Francis cut in. "Maybe, Bill, but I think Louis is right. We shouldn't strike out across country. I hate the woods."
"Too timid. We won't get anywhere that way." Bill turned in his seat to speak directly to Louis. "You won't get eaten by a bear, you know."
"Yes, but I might get eaten by a zombie," was the prompt reply. "I'd just as soon not be, thank you. Too few places to spend the night safely, for one thing."
While this discussion had been going on, Zoey had been studying the map. Now she spoke up.
"We can follow Route 16 east. I know that country. It's mostly developed along the highway. There'll be plenty of places for shelter and supplies."
"Through Danielstown first..." Bill responded. "That's pretty heavily built up. You OK with that?"
"Places to go, zombies to kill." Zoey shrugged. "What else is new?"
Bill peered at the map. "There'll be ammo and supplies there anyway. Danielstown, then... what's this? Green Hills?"
"It's a suburb. I've been there as well." Zoey paused for a moment, then added "Nice area. Used to be."
"So, what do you two think?"
Louis said, "All right by me."
By this time, Francis was in no mood to argue. "Oh, OK. We get into the same trouble wherever we go, anyway."
Zoey tried to reassure him. "It was always quiet there. Maybe it still is."

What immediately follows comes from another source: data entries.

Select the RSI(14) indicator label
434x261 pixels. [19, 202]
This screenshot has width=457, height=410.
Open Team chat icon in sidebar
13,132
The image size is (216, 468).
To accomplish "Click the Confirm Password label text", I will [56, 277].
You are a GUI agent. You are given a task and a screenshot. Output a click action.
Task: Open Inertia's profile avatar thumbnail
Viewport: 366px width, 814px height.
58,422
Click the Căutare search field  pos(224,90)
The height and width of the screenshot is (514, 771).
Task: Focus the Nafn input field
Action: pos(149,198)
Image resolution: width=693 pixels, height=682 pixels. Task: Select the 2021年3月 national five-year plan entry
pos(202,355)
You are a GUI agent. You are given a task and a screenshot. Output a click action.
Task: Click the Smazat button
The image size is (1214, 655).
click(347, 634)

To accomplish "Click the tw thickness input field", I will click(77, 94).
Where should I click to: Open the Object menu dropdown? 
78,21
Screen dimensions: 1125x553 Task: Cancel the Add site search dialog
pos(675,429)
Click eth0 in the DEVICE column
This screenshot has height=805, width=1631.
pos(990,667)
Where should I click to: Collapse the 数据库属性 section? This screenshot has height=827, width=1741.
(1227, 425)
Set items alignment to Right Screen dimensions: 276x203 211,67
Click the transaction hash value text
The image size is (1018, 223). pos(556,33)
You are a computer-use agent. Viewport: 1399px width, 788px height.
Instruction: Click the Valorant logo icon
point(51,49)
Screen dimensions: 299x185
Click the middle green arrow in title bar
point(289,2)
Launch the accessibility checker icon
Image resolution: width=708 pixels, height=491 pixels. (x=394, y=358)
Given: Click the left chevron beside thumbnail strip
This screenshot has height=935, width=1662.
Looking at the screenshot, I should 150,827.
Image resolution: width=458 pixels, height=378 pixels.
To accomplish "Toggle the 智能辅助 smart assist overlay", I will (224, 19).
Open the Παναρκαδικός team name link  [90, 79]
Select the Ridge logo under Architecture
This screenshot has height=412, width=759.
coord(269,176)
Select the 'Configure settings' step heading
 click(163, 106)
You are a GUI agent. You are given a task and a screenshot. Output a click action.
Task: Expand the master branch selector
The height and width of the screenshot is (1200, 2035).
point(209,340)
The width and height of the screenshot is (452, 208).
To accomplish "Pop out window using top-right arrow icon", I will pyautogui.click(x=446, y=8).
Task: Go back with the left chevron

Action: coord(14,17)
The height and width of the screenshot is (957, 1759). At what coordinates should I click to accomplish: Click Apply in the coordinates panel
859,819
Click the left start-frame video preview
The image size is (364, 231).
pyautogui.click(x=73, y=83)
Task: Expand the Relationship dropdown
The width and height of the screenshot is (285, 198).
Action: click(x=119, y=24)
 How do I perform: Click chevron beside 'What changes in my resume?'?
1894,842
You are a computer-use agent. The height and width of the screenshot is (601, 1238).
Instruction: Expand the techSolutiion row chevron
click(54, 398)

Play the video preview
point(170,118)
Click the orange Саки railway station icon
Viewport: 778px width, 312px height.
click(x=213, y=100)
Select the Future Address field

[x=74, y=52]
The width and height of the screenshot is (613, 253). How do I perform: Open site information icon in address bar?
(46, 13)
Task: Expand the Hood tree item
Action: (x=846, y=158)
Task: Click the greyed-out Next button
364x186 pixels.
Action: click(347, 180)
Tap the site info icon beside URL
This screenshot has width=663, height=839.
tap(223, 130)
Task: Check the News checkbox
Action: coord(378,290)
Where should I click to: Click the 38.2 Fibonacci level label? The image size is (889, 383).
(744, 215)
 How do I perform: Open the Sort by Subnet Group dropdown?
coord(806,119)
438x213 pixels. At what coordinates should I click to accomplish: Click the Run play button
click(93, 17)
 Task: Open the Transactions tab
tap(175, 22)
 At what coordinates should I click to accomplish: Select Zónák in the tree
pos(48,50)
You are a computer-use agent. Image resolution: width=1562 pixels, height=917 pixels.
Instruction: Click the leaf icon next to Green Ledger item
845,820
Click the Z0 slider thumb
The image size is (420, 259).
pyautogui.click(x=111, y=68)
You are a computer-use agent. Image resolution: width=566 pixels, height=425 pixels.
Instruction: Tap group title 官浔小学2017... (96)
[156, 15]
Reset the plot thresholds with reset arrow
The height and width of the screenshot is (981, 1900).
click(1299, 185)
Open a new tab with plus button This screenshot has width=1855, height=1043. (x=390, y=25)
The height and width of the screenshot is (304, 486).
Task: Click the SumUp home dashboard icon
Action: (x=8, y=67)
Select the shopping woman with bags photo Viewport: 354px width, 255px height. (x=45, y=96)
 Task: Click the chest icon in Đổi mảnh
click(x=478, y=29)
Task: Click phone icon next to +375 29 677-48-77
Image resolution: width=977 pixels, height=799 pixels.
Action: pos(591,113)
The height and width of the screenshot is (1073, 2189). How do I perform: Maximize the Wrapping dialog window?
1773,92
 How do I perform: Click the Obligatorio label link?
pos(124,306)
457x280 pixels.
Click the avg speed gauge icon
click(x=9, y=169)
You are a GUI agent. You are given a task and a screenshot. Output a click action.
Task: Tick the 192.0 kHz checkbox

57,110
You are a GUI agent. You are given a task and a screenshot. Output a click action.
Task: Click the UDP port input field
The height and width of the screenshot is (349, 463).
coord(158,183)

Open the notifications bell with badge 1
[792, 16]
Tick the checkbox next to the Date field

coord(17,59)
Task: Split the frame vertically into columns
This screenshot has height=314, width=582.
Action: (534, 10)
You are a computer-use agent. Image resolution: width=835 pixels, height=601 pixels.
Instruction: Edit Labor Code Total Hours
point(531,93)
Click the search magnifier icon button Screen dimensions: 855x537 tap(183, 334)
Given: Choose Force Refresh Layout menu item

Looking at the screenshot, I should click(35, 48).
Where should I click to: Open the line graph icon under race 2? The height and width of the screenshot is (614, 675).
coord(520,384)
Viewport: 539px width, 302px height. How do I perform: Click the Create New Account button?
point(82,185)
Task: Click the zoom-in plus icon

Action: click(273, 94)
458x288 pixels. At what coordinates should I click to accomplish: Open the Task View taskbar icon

Bill suddenly stretched and yawned.
"Maybe….Time to get some shut-eye."
He turned to Francis. "Wake me at four and you can turn in from then till nine. I don't need all that much sleep."
"Oh, OK. Louis?"
"I'm with you." Louis looked at Bill and Zoey, "Good-night to you both."
Bill yawned and said, "G'night. Zoey. See you at 4, then."
"That early?" Louis asked Zoey.
"It's OK. G'night."
Bill and Zoey retreated behind counters on opposite sides of the store and bedded down on the floor in sleeping bags. Louis and Francis drifted back and forth, walking slowly and peering out the windows. The light had been turned down very low.
After checking all the doors and windows multiple times, Francis and Louis sat down again at the front of the store. They were silent for a long while. There was a sound of snoring from Bill, very faint breathing from Zoey's side.
Finally, Francis scratched himself and yawned. "Quiet day."
"Yeah. Not many zombies. Almost none, really." Louis sounded as if he were trying to look on the bright side. "Maybe they're dying off."
Francis laughed softly. "Now I'm nervous. Every time you say that, we get mobbed the next day."
"I'm sure there's no causal connection, Francis."
"No what?"
"Forget it." Louis paused, and changed the subject. "Zoey's getting a bit on edge. Have you noticed?"
"Yeah. I wish she'd leave the damned witches alone."
"She did a pretty good job on that one at lunchtime, though."
Francis shook his head in doubt. "We could've snuck around it. And it dropped right at Zoey's feet. If she'd missed a shot, Zoey would've been in big trouble."
"Well, she didn't."
"I know. But she shouldn't be taking risks. We still have a long way to go."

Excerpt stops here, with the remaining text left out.